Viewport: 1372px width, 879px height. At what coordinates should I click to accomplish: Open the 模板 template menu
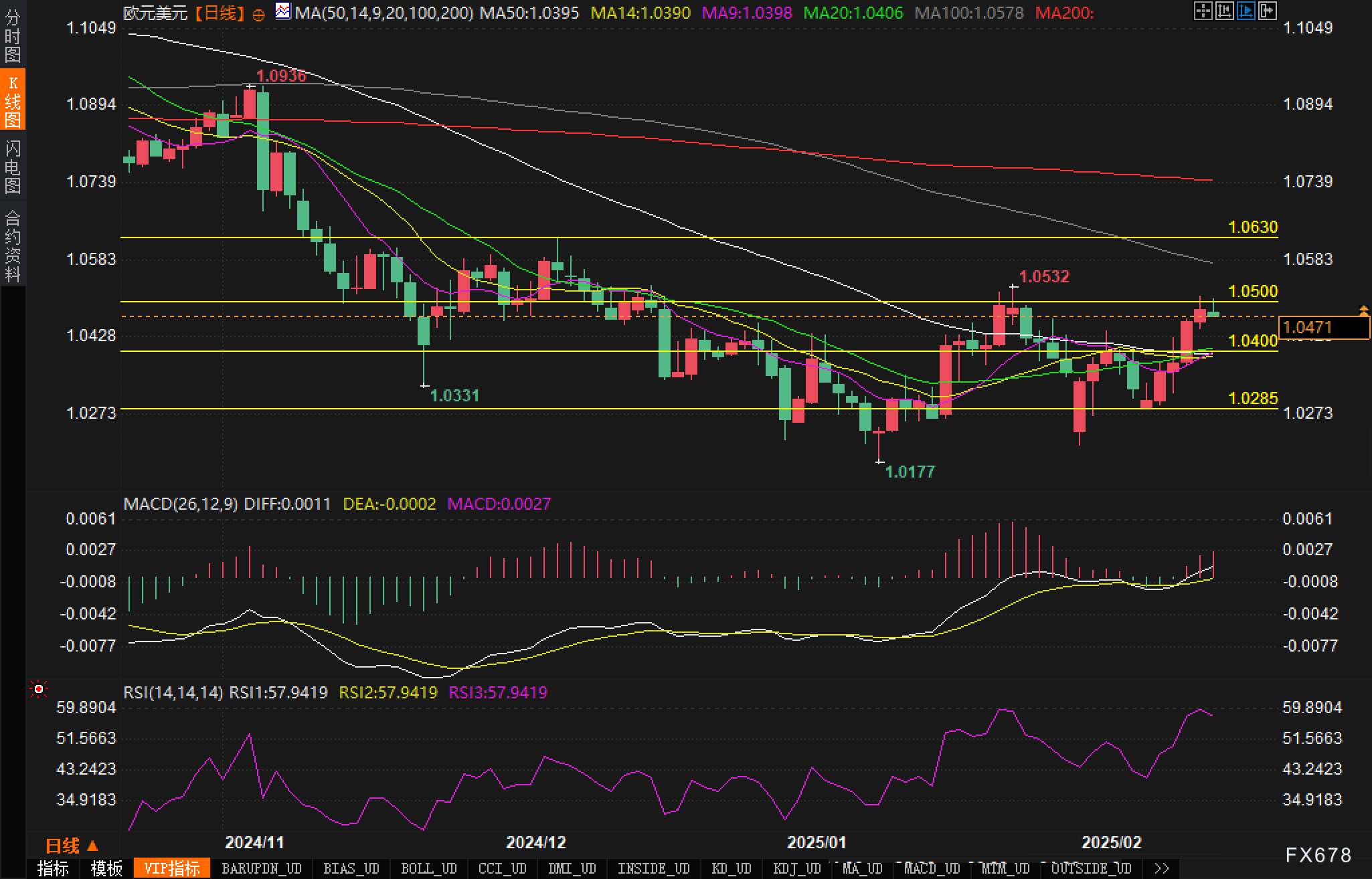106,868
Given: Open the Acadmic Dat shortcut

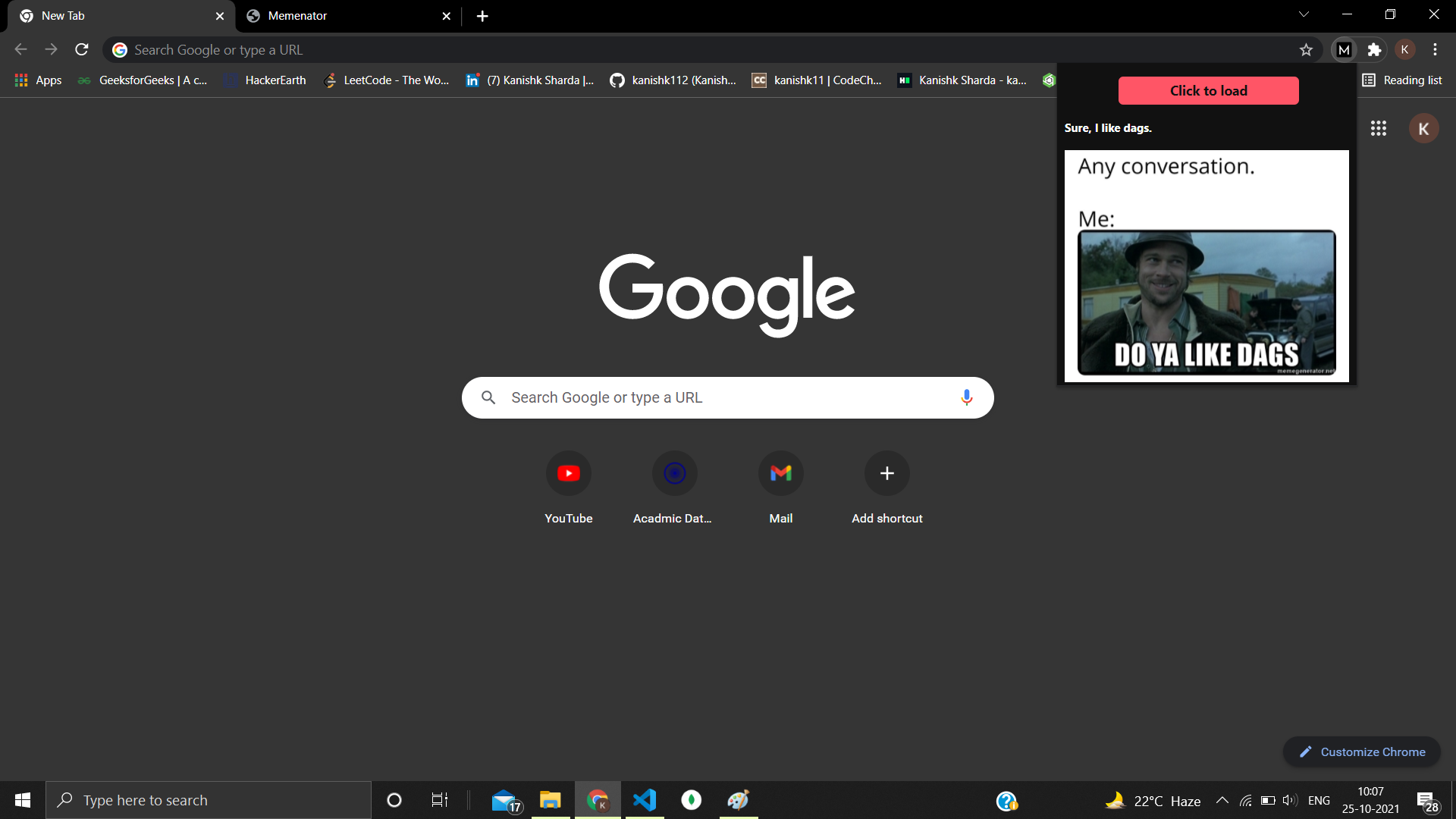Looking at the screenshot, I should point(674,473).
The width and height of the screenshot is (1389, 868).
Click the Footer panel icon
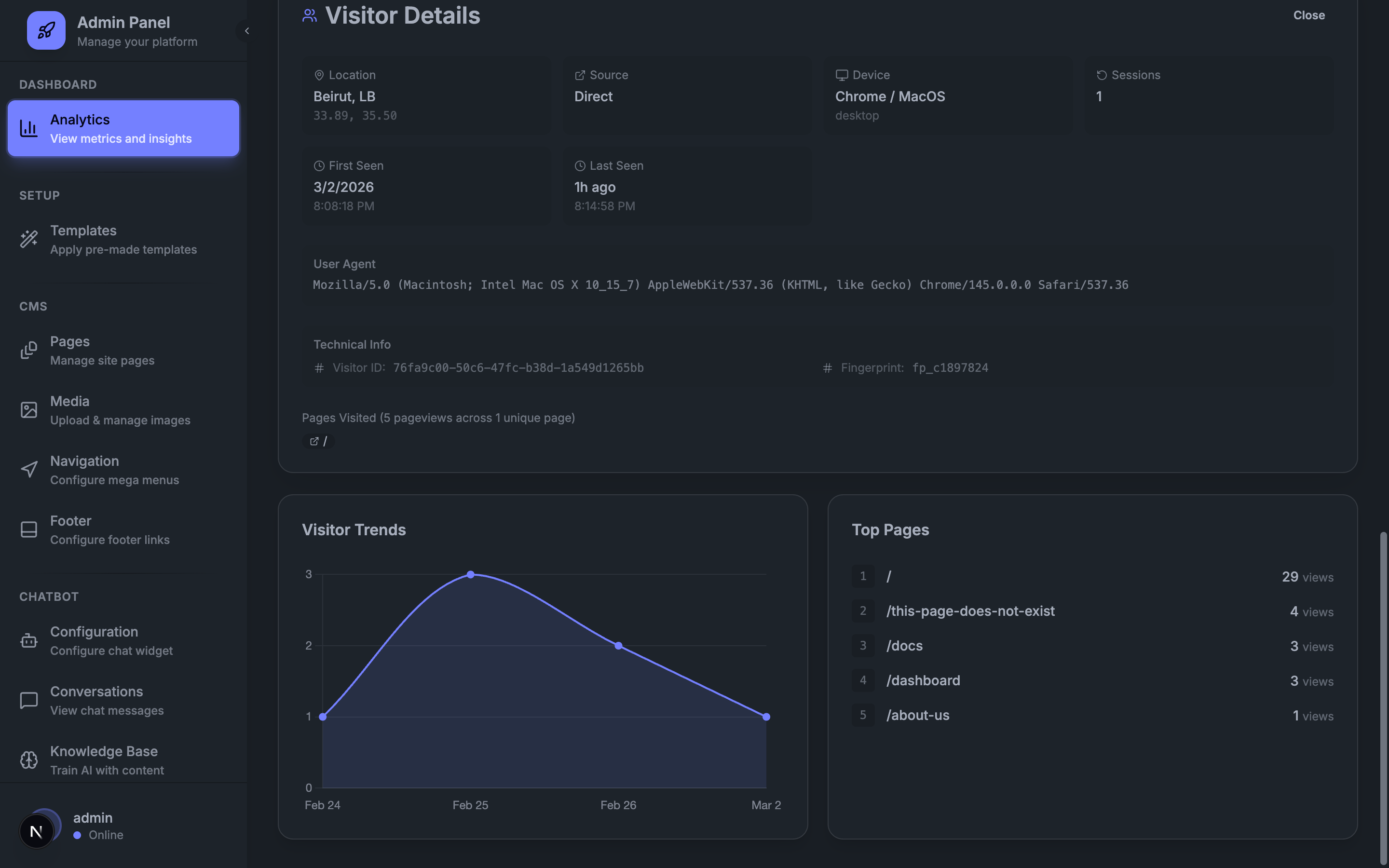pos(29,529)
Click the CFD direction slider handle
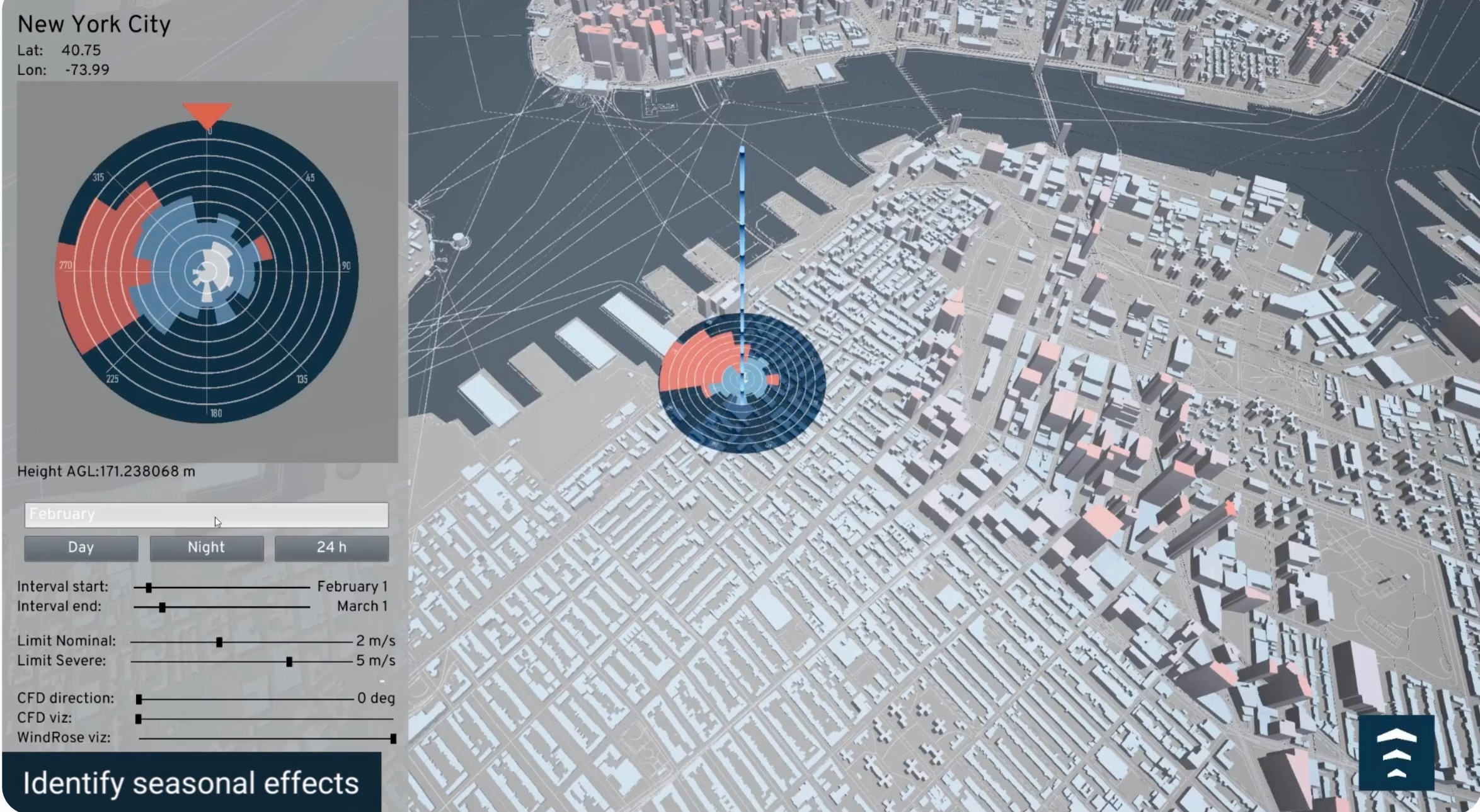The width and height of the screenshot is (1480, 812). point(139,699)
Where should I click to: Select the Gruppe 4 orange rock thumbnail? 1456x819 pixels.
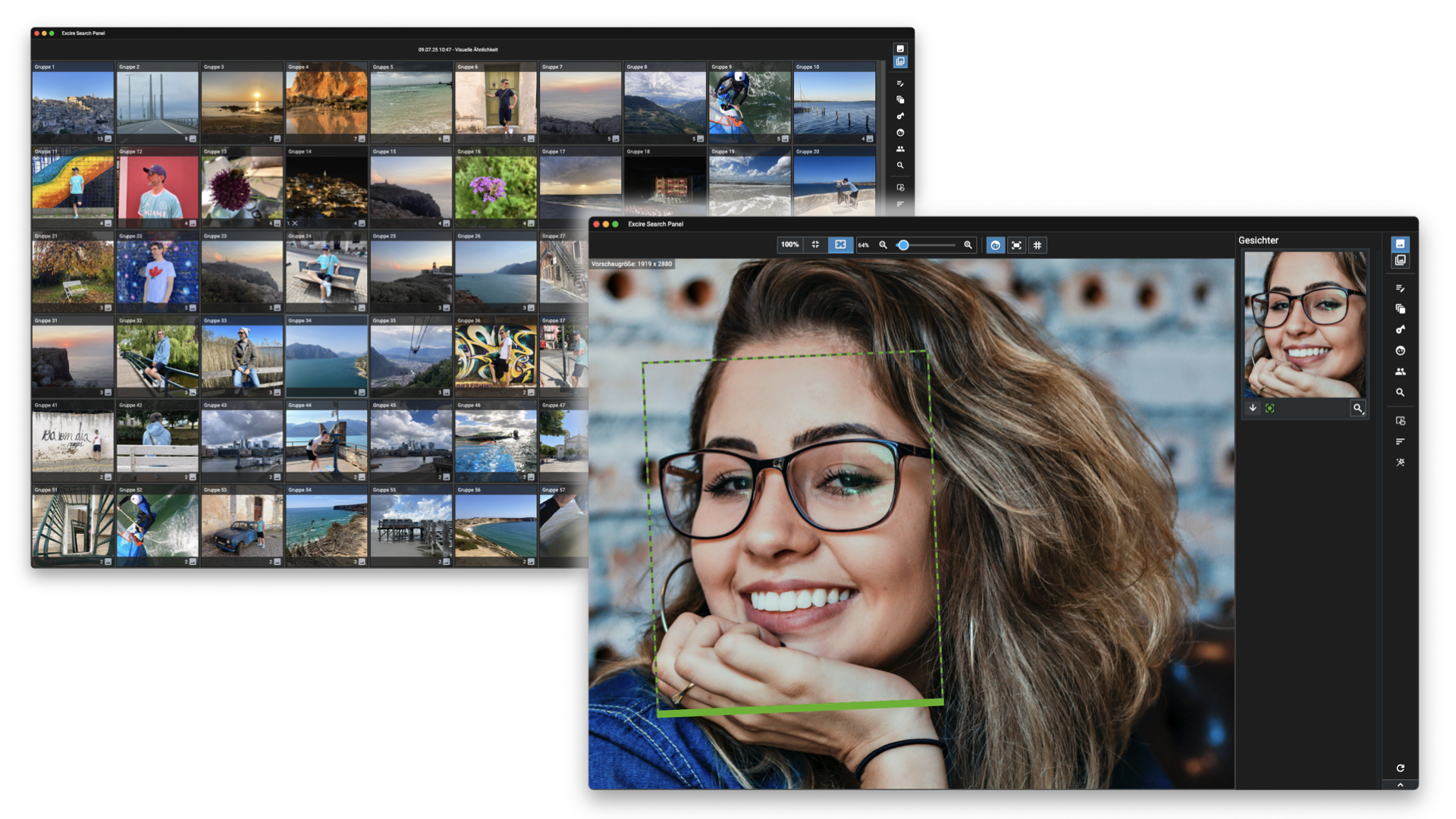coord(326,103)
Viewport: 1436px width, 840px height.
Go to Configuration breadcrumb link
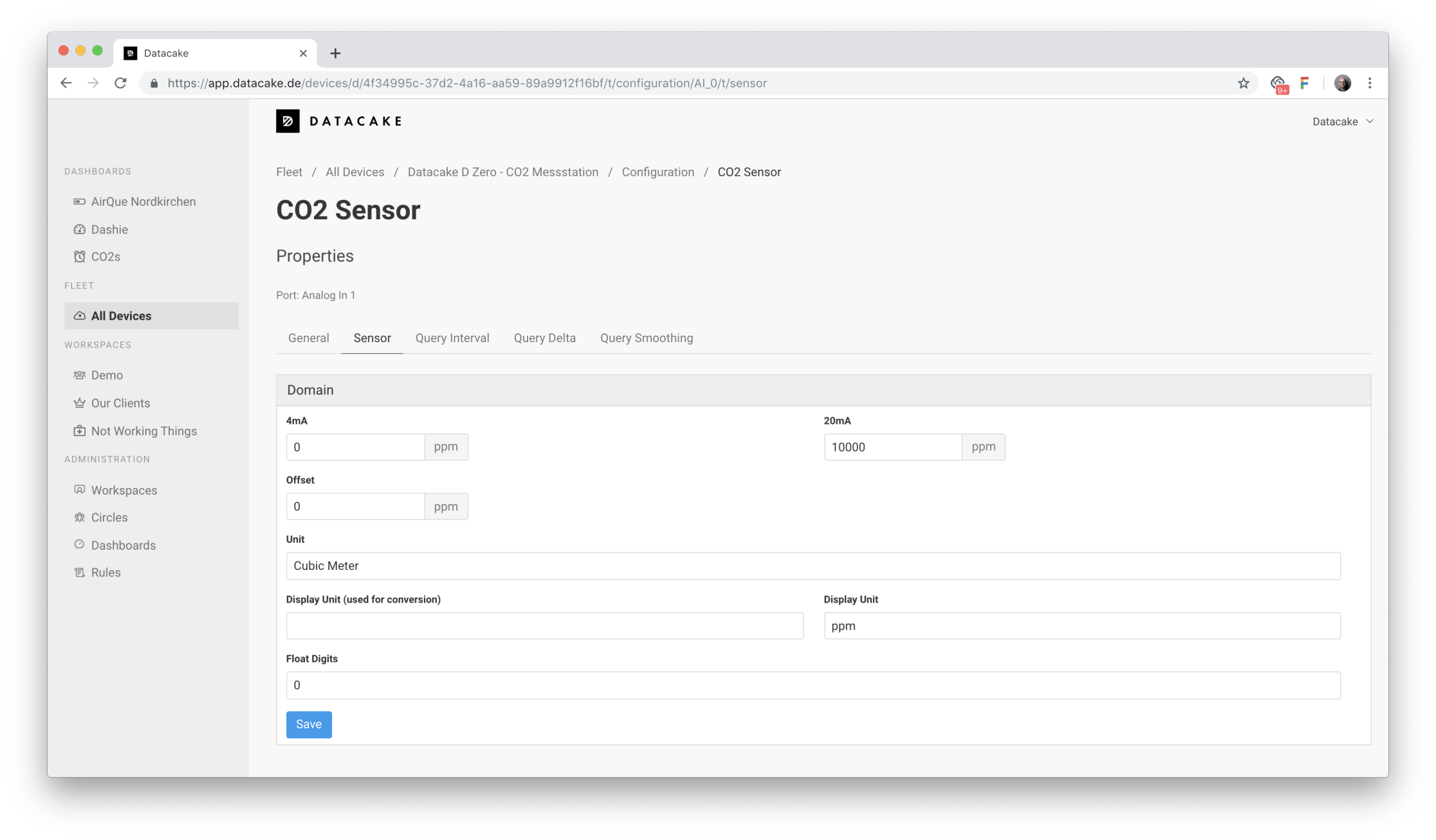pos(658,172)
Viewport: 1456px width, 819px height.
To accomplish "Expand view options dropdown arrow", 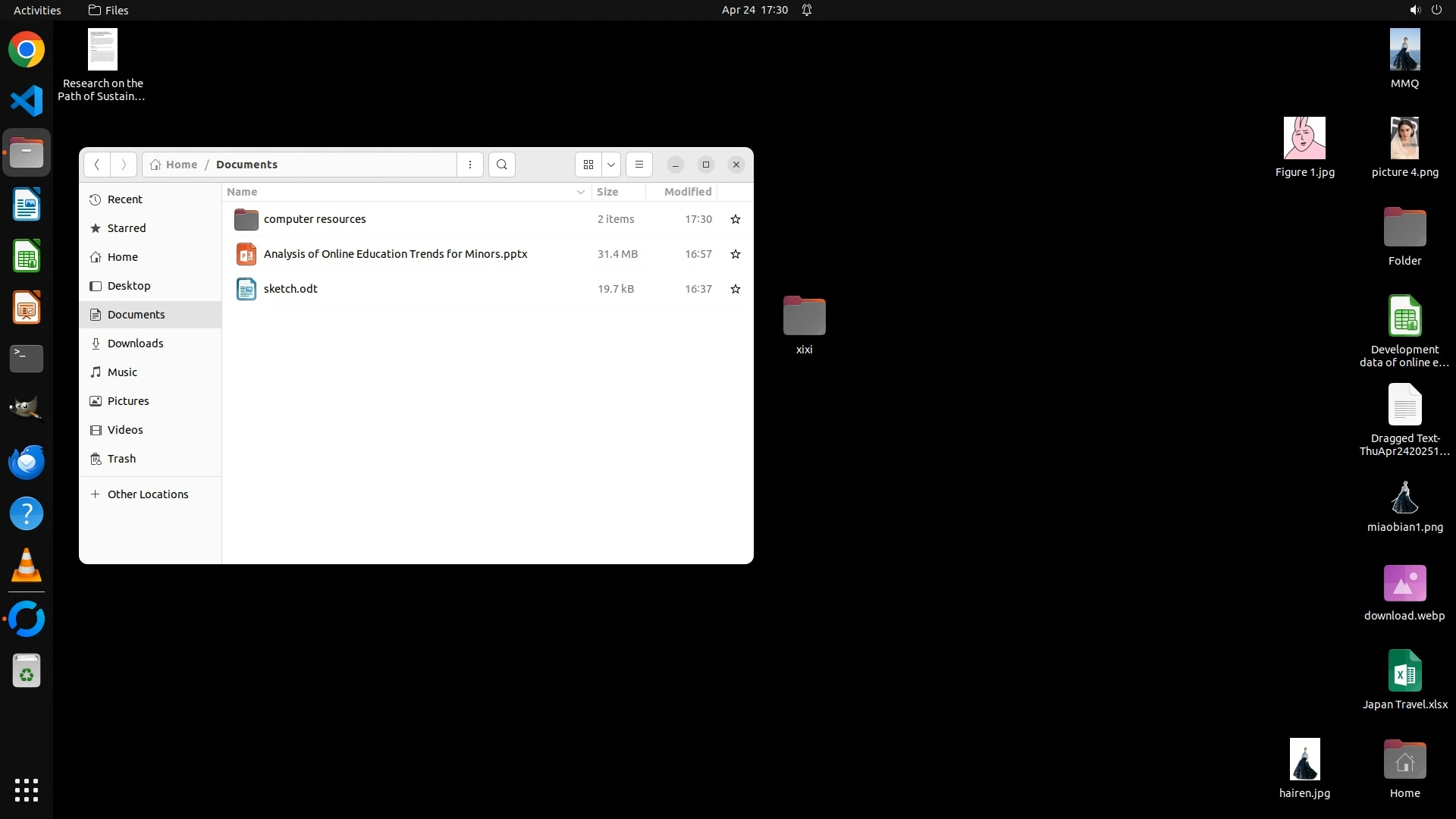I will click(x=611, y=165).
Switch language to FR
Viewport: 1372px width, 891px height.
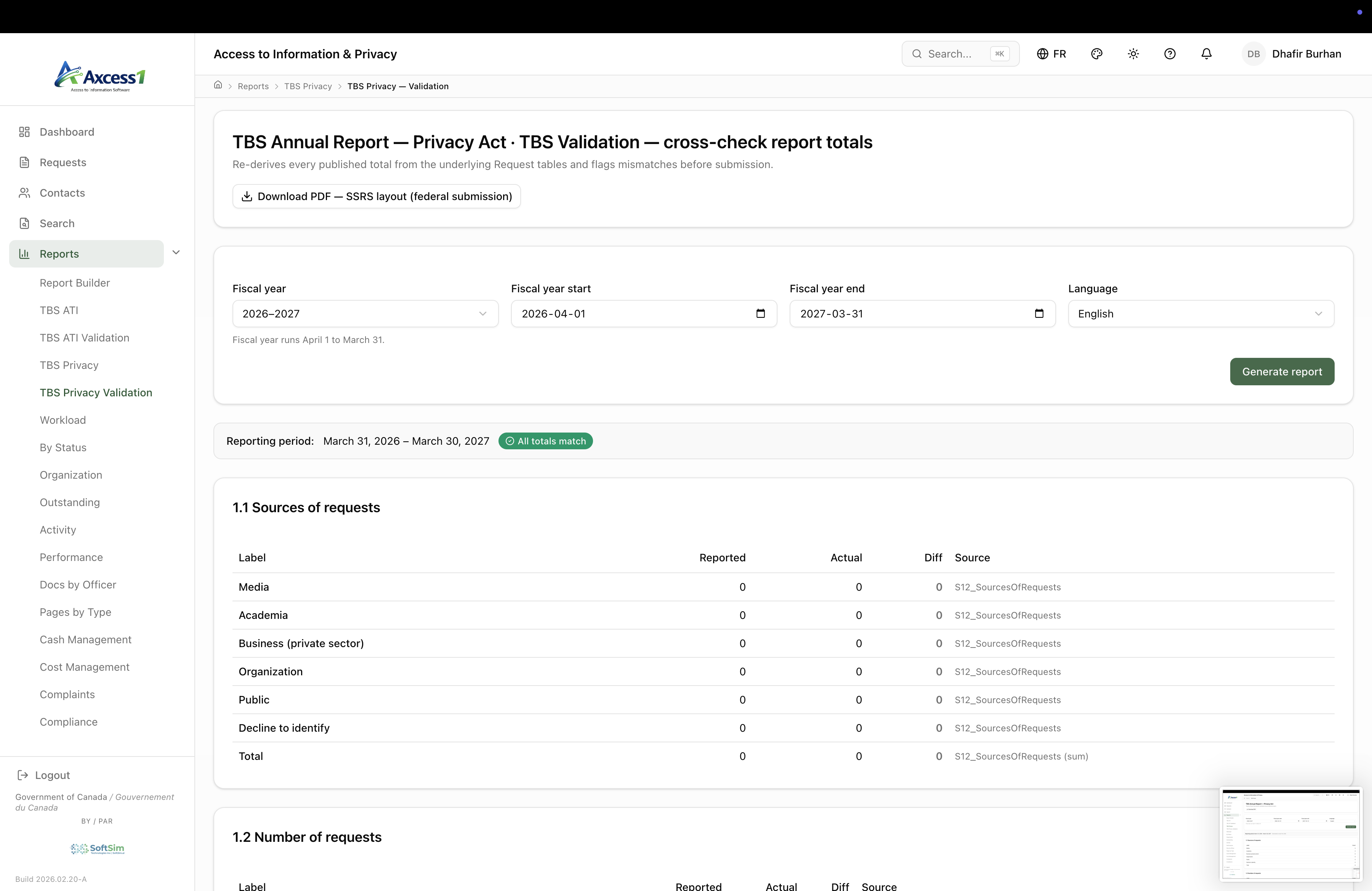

+++++

The lines from the one containing "Switch language to FR" to the final line of the material, both ends included, should be retyped exactly and alone, with no pictures.

Switch language to FR
Viewport: 1372px width, 891px height.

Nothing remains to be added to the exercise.